1 de novembro de 2009

Cabeças de abóbora.



Enquanto ontem e hoje os urbanos andavam a ensinar os filhos a fazer cabeças com abóboras e a pedir doces pela rua fora, como fazem os filhos dos outros, na América, eu andava Douro acima e Douro abaixo a matutar nas coisas da vida. Coisas como: onde está o amor pelos mortos? o amor pelos antepassados? Depois lembrei-me...mas, se nem o há pelos vivos. E encolhi os ombros. Lembrei-me de umas certas sociedades, ditas «primitivas», que têm nas suas cultura um código que os compromete a respeitar os mais velhos e a ter pelos que faleceram um respeito que os filhos não têm hoje pelos pais (ou vice versa). Aqui, nas cidades, nas redes sociais, talvez sejamos nós os mortos e no fundo não nos respeitemos uns aos outros. § Mas, que história é essa do Halloween, afinal? Já não temos que «comer» os americanos todos os dias do ano? Aquela gente estúpida que passa a vida a dizer que as religiões isto, as religiões aquilo e que tudo é (mal) gerido pelas religiões, não faz um acto de contrição e começa a questionar outras coisas, como estas parvoíces?
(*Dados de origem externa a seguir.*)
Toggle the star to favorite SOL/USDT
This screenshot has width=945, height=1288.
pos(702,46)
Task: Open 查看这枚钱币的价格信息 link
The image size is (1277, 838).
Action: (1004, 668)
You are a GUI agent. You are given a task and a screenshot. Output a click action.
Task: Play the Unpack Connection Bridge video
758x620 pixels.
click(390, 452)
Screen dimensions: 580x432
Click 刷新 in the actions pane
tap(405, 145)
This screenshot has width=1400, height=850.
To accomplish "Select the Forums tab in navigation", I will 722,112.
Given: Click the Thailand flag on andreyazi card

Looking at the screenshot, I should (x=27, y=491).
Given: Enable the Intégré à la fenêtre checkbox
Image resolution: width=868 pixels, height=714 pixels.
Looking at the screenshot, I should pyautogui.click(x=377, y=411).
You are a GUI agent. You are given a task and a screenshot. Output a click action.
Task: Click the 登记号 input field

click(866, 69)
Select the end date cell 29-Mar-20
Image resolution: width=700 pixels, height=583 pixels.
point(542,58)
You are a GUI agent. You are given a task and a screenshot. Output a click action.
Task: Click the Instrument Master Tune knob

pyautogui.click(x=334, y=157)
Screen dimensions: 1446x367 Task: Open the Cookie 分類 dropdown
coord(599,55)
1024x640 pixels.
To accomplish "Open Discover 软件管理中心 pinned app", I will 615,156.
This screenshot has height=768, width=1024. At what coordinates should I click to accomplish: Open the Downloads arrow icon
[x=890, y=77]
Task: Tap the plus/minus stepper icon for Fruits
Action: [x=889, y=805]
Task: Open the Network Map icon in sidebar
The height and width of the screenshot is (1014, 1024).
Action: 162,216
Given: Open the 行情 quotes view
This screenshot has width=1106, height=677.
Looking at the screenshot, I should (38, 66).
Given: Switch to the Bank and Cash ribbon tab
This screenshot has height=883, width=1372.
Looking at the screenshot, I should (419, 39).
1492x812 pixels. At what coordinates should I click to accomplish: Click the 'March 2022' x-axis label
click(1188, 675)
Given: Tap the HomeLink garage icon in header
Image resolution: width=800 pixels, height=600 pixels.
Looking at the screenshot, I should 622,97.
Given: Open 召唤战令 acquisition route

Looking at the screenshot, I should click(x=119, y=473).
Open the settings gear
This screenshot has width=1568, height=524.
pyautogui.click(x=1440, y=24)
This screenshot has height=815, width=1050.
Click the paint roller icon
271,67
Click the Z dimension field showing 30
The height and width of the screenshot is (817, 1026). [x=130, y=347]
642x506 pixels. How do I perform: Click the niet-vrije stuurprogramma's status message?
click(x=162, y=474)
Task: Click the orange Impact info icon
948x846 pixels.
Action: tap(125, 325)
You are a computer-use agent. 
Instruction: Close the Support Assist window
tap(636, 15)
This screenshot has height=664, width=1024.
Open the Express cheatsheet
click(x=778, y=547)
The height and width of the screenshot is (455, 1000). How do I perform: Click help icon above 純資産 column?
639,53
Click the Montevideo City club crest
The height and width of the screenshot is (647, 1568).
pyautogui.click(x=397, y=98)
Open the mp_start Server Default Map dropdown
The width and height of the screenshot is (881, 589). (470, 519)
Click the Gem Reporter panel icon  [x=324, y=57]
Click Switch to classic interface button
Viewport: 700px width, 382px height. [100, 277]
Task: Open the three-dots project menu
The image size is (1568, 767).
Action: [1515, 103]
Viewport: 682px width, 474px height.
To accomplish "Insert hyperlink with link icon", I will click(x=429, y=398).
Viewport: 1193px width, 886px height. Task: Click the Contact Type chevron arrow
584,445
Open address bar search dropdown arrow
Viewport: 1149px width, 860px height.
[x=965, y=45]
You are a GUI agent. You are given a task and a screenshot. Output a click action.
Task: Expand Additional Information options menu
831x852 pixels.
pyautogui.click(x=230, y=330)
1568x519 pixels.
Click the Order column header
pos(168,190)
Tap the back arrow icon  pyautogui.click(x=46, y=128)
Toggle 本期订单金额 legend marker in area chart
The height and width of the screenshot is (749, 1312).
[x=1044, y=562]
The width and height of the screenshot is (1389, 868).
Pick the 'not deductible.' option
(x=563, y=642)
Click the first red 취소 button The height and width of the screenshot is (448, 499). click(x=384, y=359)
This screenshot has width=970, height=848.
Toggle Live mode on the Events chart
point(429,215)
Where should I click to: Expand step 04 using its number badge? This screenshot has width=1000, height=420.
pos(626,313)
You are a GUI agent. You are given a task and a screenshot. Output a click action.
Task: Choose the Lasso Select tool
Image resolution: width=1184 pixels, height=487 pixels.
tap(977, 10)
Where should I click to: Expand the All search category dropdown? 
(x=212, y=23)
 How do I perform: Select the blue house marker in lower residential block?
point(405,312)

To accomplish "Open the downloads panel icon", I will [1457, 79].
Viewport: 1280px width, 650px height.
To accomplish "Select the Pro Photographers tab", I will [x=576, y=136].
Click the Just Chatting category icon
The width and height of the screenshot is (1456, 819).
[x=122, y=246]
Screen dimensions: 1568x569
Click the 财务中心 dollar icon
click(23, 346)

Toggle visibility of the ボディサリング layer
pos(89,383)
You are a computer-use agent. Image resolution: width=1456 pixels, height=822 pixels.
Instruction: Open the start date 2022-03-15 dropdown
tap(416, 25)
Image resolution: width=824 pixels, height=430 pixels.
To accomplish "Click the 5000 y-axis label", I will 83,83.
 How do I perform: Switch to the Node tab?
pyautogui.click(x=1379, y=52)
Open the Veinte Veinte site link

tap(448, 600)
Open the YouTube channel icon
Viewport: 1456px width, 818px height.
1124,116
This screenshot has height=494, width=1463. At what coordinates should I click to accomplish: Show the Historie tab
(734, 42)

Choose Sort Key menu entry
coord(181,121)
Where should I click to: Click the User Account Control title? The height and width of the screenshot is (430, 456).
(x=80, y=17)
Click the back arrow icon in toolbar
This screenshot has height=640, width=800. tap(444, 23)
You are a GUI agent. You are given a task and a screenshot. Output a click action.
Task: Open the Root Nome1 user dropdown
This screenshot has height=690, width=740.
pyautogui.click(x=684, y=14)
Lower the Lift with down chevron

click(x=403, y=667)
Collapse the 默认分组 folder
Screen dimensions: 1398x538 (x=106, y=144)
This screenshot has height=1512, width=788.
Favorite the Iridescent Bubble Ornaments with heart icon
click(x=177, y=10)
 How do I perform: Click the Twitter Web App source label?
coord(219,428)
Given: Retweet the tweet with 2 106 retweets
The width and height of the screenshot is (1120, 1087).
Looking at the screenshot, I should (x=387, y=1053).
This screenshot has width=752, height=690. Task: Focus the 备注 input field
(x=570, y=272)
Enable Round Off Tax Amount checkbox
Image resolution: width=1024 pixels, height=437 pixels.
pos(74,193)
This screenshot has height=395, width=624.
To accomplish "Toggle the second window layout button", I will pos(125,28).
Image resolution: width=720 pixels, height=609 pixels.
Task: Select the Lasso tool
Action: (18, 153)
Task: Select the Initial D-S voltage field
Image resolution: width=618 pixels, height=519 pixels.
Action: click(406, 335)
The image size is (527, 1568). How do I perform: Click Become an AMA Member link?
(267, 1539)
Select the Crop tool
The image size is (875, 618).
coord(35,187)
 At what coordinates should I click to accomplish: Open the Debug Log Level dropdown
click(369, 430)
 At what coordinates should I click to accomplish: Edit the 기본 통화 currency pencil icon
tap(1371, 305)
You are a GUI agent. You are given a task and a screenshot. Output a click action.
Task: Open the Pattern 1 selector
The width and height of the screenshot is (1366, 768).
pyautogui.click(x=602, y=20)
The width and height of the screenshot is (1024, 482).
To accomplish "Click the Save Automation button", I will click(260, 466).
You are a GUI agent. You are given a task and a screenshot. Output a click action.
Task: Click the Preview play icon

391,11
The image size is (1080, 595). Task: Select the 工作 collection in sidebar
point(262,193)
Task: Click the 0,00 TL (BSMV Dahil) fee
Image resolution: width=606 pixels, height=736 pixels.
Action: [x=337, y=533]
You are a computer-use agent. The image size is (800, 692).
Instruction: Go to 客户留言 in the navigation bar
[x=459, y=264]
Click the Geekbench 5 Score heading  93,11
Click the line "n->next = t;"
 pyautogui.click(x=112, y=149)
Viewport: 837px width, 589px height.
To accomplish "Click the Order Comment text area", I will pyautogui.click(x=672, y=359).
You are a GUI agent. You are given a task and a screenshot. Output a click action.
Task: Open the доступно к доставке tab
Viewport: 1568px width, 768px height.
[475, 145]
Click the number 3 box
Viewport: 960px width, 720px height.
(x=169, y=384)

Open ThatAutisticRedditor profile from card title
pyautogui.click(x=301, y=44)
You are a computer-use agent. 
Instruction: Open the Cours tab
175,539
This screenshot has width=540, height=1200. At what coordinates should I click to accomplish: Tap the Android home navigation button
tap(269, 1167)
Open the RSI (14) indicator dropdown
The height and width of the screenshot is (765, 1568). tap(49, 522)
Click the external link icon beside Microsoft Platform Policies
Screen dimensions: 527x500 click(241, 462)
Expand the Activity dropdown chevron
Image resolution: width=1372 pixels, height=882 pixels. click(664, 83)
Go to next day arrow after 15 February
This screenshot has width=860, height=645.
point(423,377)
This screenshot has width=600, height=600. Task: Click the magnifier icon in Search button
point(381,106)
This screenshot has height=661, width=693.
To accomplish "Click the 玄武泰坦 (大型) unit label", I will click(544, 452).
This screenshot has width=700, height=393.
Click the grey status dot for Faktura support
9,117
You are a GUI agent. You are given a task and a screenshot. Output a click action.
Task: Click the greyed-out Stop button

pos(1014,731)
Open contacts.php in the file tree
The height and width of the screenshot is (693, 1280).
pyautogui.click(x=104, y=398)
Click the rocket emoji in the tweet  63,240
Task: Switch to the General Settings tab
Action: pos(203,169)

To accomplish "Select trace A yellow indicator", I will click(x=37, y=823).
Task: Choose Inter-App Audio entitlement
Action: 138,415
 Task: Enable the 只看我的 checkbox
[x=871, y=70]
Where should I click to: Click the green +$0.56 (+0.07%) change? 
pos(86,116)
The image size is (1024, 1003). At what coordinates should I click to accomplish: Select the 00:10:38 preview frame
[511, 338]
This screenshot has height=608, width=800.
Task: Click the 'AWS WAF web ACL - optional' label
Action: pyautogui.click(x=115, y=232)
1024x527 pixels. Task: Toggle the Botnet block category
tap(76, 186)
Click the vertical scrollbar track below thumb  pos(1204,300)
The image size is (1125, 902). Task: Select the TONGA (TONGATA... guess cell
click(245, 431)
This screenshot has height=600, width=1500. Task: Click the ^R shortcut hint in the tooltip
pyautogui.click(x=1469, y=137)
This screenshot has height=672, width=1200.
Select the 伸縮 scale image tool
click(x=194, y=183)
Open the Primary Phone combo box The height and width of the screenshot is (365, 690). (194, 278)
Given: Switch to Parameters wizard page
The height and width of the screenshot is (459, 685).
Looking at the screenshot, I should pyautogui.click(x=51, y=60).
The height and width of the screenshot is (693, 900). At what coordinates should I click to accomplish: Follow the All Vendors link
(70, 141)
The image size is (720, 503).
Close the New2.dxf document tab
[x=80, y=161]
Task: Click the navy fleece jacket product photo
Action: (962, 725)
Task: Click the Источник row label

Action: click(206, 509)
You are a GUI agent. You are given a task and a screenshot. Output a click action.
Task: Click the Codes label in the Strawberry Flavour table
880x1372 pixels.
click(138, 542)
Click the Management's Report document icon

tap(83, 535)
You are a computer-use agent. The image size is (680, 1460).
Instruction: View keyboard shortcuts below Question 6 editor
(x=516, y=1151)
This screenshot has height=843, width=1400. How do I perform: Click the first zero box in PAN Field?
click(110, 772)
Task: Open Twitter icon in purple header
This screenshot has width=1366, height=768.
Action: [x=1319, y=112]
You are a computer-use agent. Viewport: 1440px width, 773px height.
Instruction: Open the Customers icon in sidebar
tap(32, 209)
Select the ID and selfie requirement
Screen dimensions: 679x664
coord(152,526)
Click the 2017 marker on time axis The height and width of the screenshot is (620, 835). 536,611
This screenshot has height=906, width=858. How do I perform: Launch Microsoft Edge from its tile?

Só temos Harry Potter's, vampiros, anjos com atitudes estranhas, ainda nos fazem falta as abóboras com caras estranhas? Eu dizia, se o recato me deixasse, o que alguns desses pais podiam fazer com as abóboras. Mas prefiro aconselhar o doce, com umas lascas de noz ou amêndoa, para desenjoar da parvoíce. Hoje comemora-se o Dia de Todos os Santos e amanhã o dos Fiéis Defuntos. Até prova em contrário esta jangada de pedra ainda não navegou até ao outro lado do Atlântico.

1 comentário:

  1. Não podia concordar mais. É um enjoo essas americanices. Abóbora é para a sopa!